Furthermore, in the preceding pages, we have highlighted a broad range of molecular imaging probes that could offer non-invasive approaches to evaluate radiobiology during and after RPT. The collection of images through a broad range of techniques can allow (even in a retrospective manner) for the mining of quantitative features thanks to radiomics. Using mathematical models and artificial intelligence (AI) methods, radiomics entails the exploration of potential associations between imaging features and biological clinical outcomes [133]. The general idea is that standard medical images can provide a large amount of additional information about tumours directly related to their biology [134].

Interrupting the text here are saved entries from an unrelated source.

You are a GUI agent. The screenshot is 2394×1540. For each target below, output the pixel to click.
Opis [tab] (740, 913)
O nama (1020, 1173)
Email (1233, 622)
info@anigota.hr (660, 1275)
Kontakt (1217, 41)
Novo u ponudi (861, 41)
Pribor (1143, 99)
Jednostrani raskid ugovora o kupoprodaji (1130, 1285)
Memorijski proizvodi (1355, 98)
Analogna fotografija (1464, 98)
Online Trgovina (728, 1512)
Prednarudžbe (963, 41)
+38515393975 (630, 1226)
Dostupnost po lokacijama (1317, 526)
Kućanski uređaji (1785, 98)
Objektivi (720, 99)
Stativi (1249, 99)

Radiomics could be described in five main steps: image acquisition, post-acquisition image processing, segmentation, radiomic feature extraction and radiomic modelling. However, image pre-processing steps are also needed to homogenize the images in order to reduce noise, enhance quality and facilitate reproducible and comparable radiomic analyses [135]. Segmentation – which consists of contouring regions of interest (ROI) – is a non-negligible step, as radiomic results will differ significantly depending on the ROI delineation (e.g. contouring method or observer). From these ROIs, several hundred radiomic features can extracted, including descriptors of size, shape, volume, intensity distribution (extracted from the histogram) and texture patterns [136]. Texture features refer to a variety of mathematical descriptors that evaluate the grey-level intensity as well as the position of the pixels within the ROI and can thus provide a measure of tumour heterogeneity [137].

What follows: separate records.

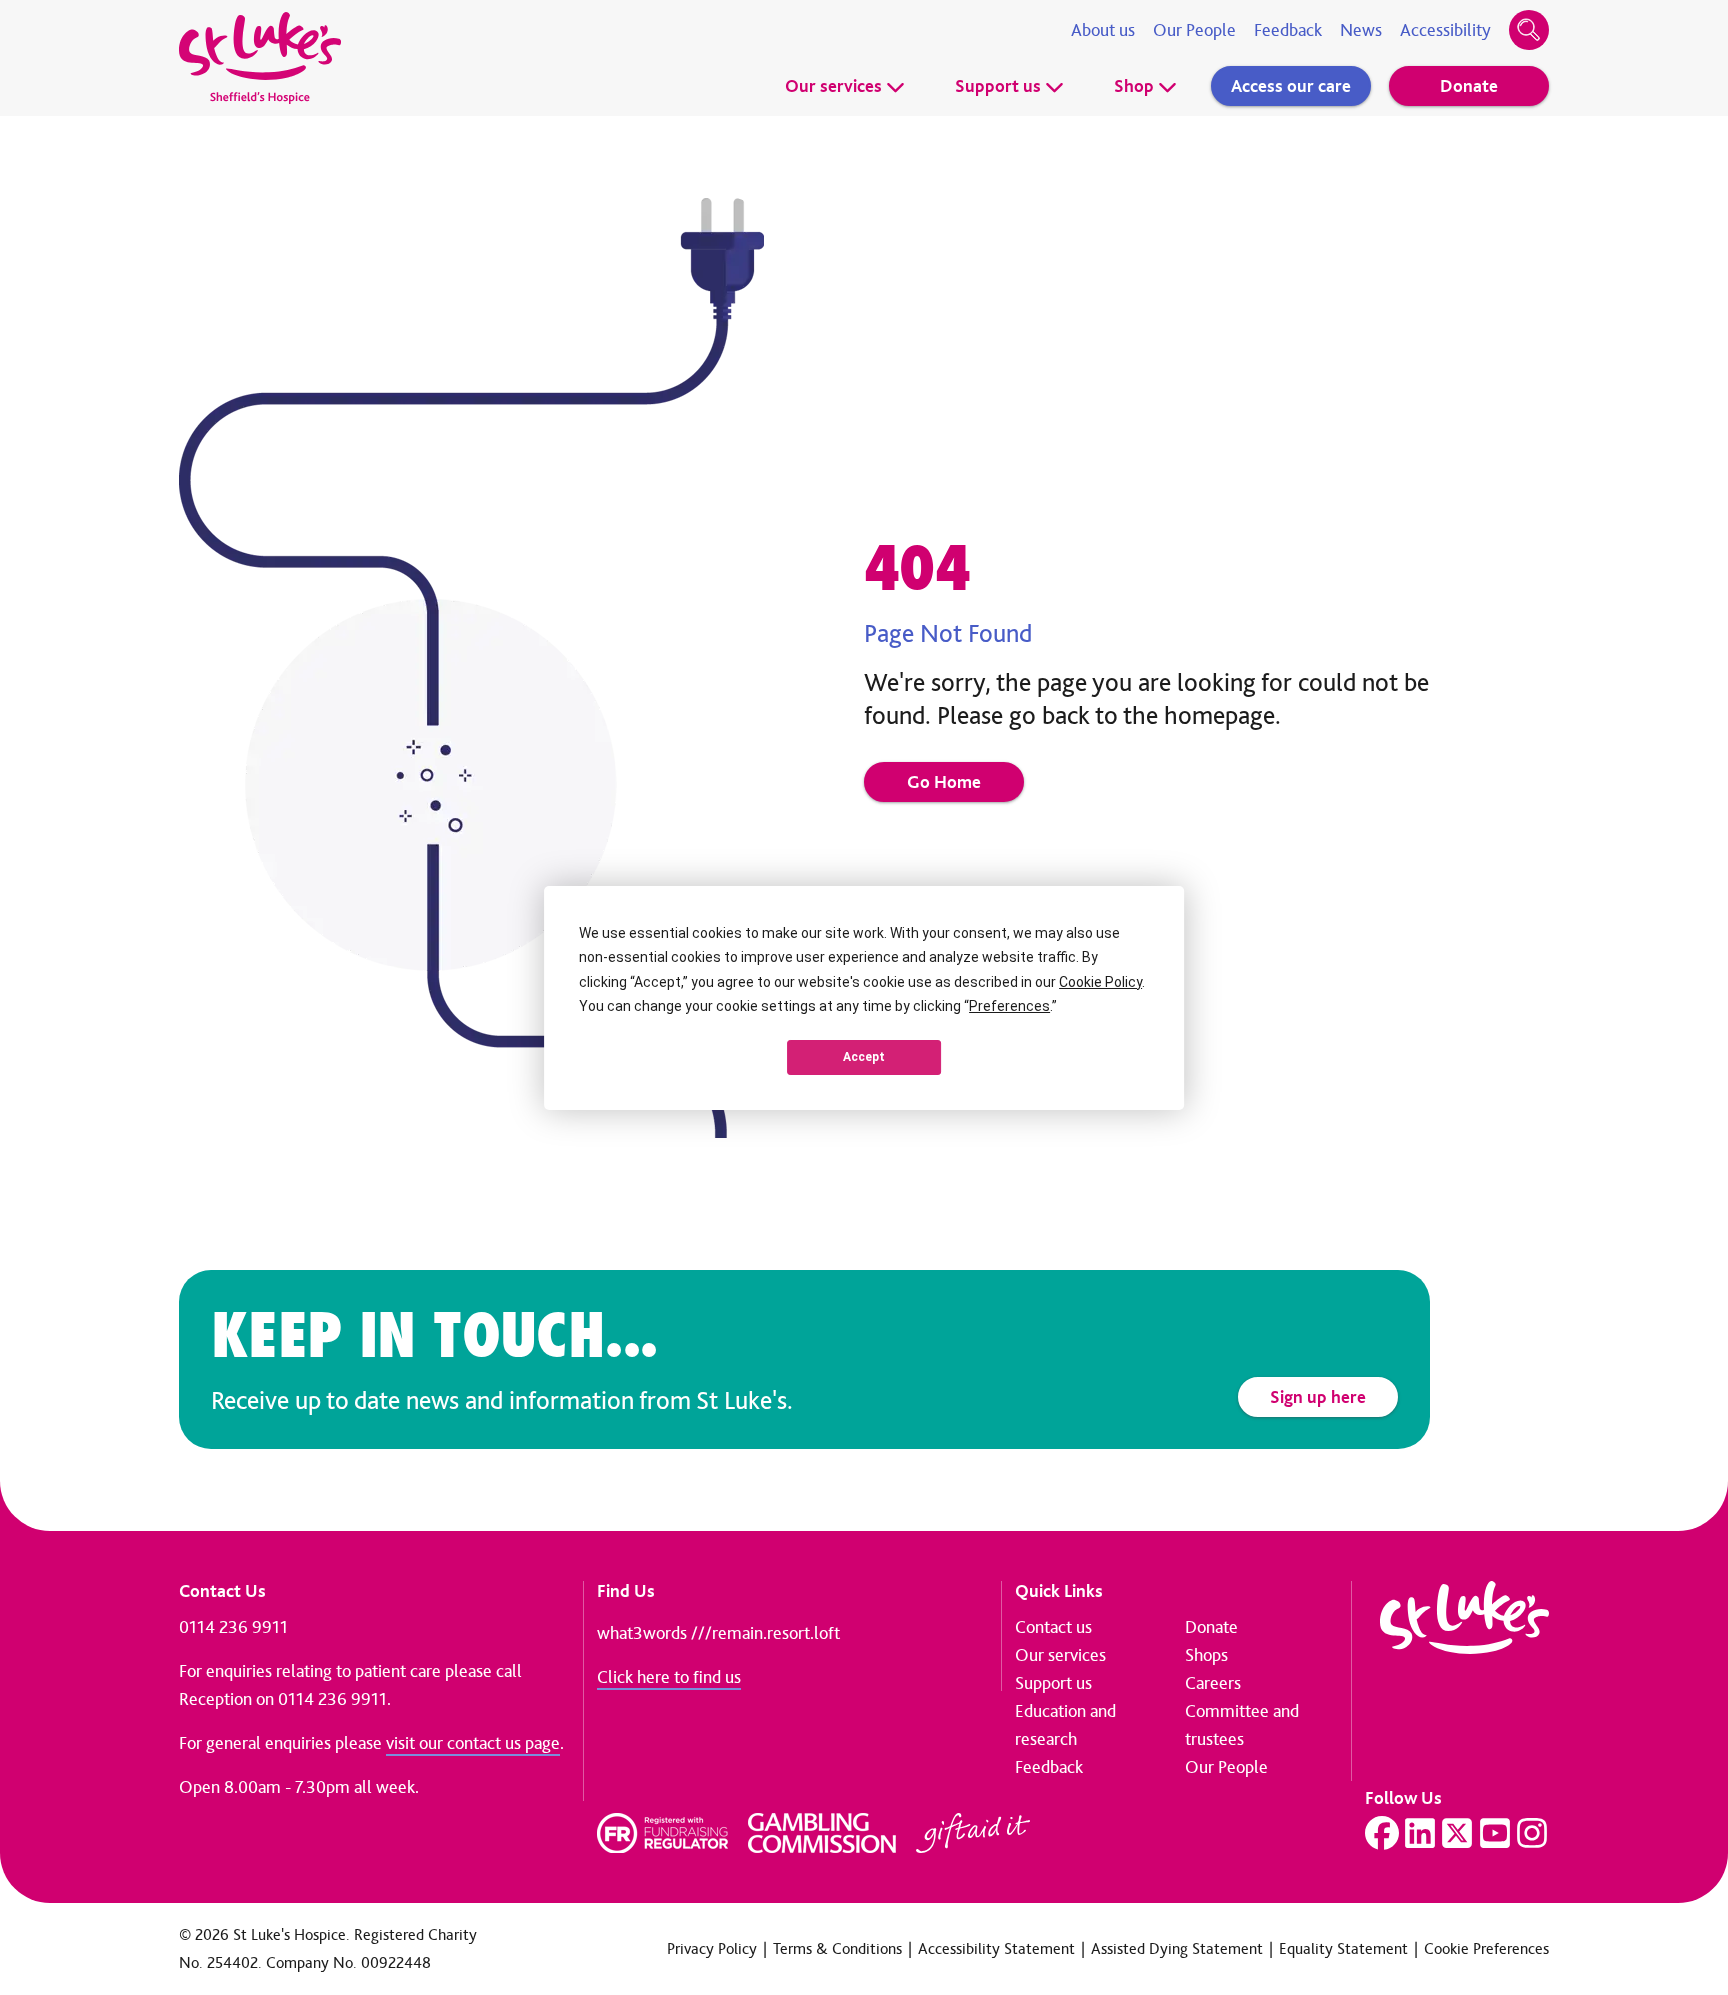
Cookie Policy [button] (1100, 982)
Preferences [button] (1009, 1006)
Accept (864, 1057)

The aim of radiomic modelling is to investigate the relationship between image features and an investigated clinical outcome in order to create a model that will provide clinical decision support for diagnosis, prognosis, treatment response prediction or overall survival prediction. This part involves three major steps: feature selection, modelling methodology (training step) and validation [138]. In order to make the model as robust as possible, a hundred input data (i.e. patients or animals), whose investigated outcome is known are required to produce a dataset [139]. This dataset is randomly divided into two cohorts: one for feature selection and training (70%), and the other for validation (30%). The aim of feature selection is to reduce the risk of overfitting by excluding irrelevant or redundant features. Several machine learning algorithms are generally applied to train the model, such as random forests, support vector machines and neural networks. Finally, each model is evaluated using the validation cohort and by measuring the confusion matrix. Ultimately, the model with the best performance is selected.

We strongly believe that the generation of large data banks with biological samples and medical images in tandem with the coalition of researchers and clinicians with a broad range of expertise have the power to drive major breakthroughs in the radiobiology of RPT.

5 The Bottom Line

  • RPT offers a unique opportunity to irradiate all tumour sites in metastatic disease with low- or high-LET radiation.

  • The radiobiology of RPT cannot strictly be extrapolated from the radiobiology of EBRT.

  • Non-targeted effects – including short-distance communications (bystander cytotoxicity) and long-distance systemic effects (including immune system activation) – should be considered alongside the effects to targeted tissues.

  • Clinical radiobiology using patient data and samples needs to be more deeply and widely explored.

  • Molecular imaging probes for the non-invasive monitoring of radiation-induced biological events have already been developed, but only a very limited number have been evaluated in the context of RPT.

  • The use of imaging in radiobiology remains under-investigated and is faced by numerous challenges, including (i) the availability of appropriate and relevant radiotracers, (ii) the appropriate timing of follow-up scans, (iii) the accumulation of the radiotracer in areas surrounding the tumour or normal tissues and (iv) poor signal-to-noise ratios.

  • The combination of radiomics and artificial intelligence methods may entail the exploration of both preclinical and clinical radiobiology.